[Records from a data source]
* BEGIN *

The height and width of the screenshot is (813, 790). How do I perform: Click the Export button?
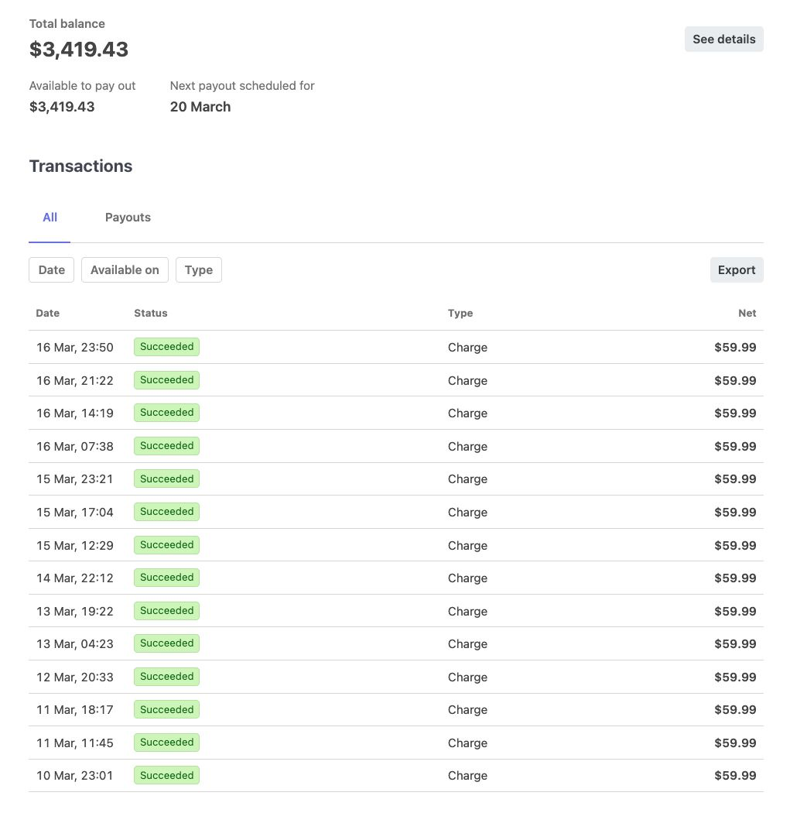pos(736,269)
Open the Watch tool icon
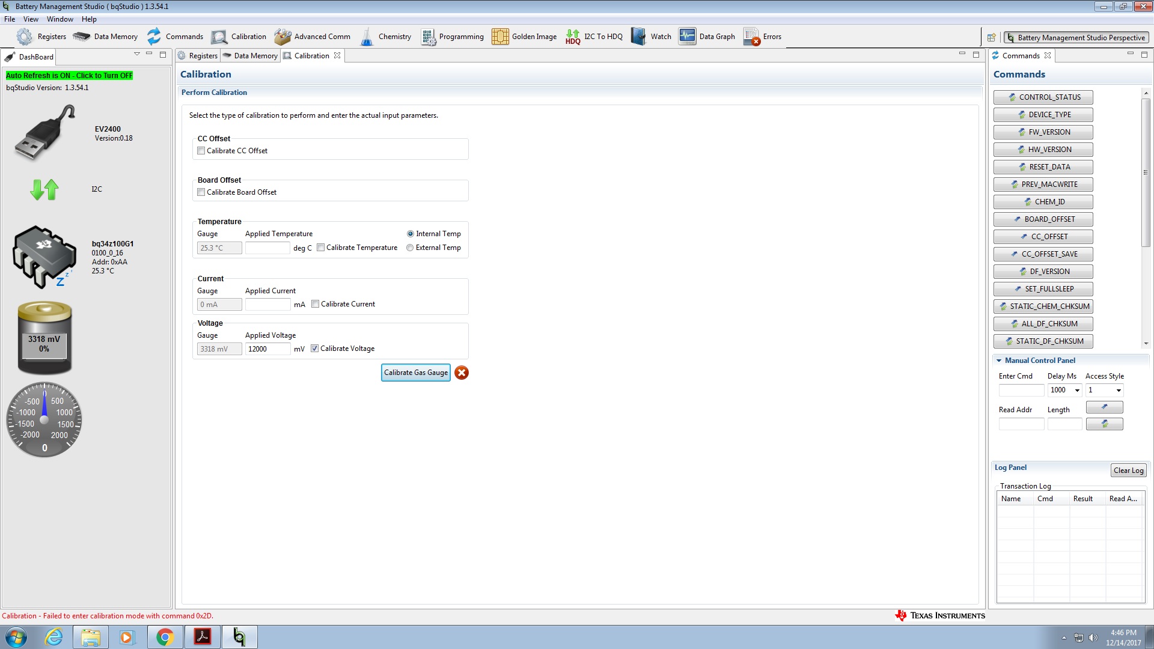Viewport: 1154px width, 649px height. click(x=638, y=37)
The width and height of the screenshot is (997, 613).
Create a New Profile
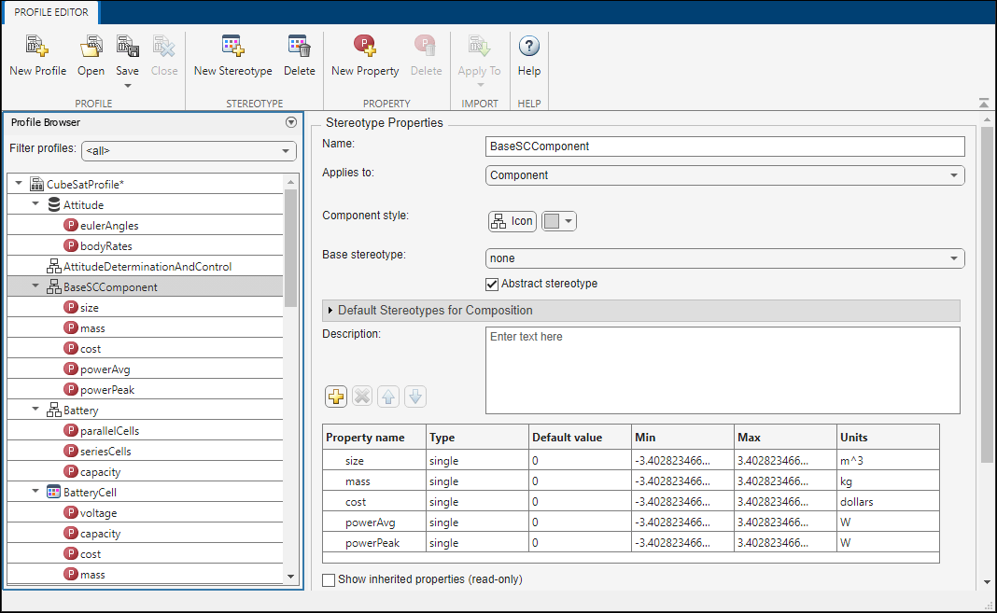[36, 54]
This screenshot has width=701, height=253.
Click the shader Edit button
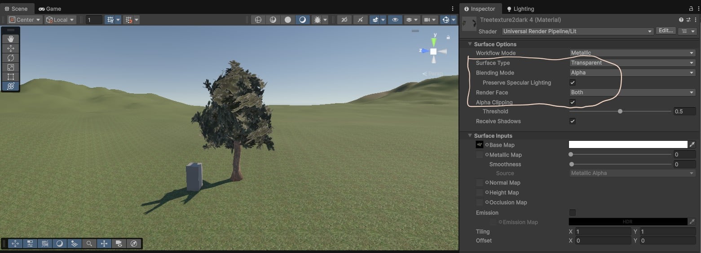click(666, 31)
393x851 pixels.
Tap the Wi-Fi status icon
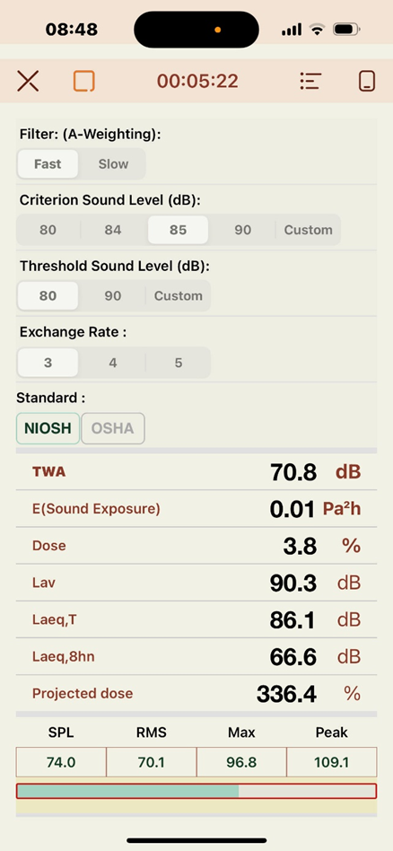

* END *

Print every row above word for word, leaving out the pictures.

- **OUTPUT BELOW**
The height and width of the screenshot is (813, 790). How do I perform: Click the Export button?
pos(736,269)
Open the Watch tool icon
Viewport: 1154px width, 649px height. click(x=638, y=37)
The width and height of the screenshot is (997, 613).
Create a New Profile
[36, 54]
This screenshot has width=701, height=253.
Click the shader Edit button
click(666, 31)
393x851 pixels.
Tap the Wi-Fi status icon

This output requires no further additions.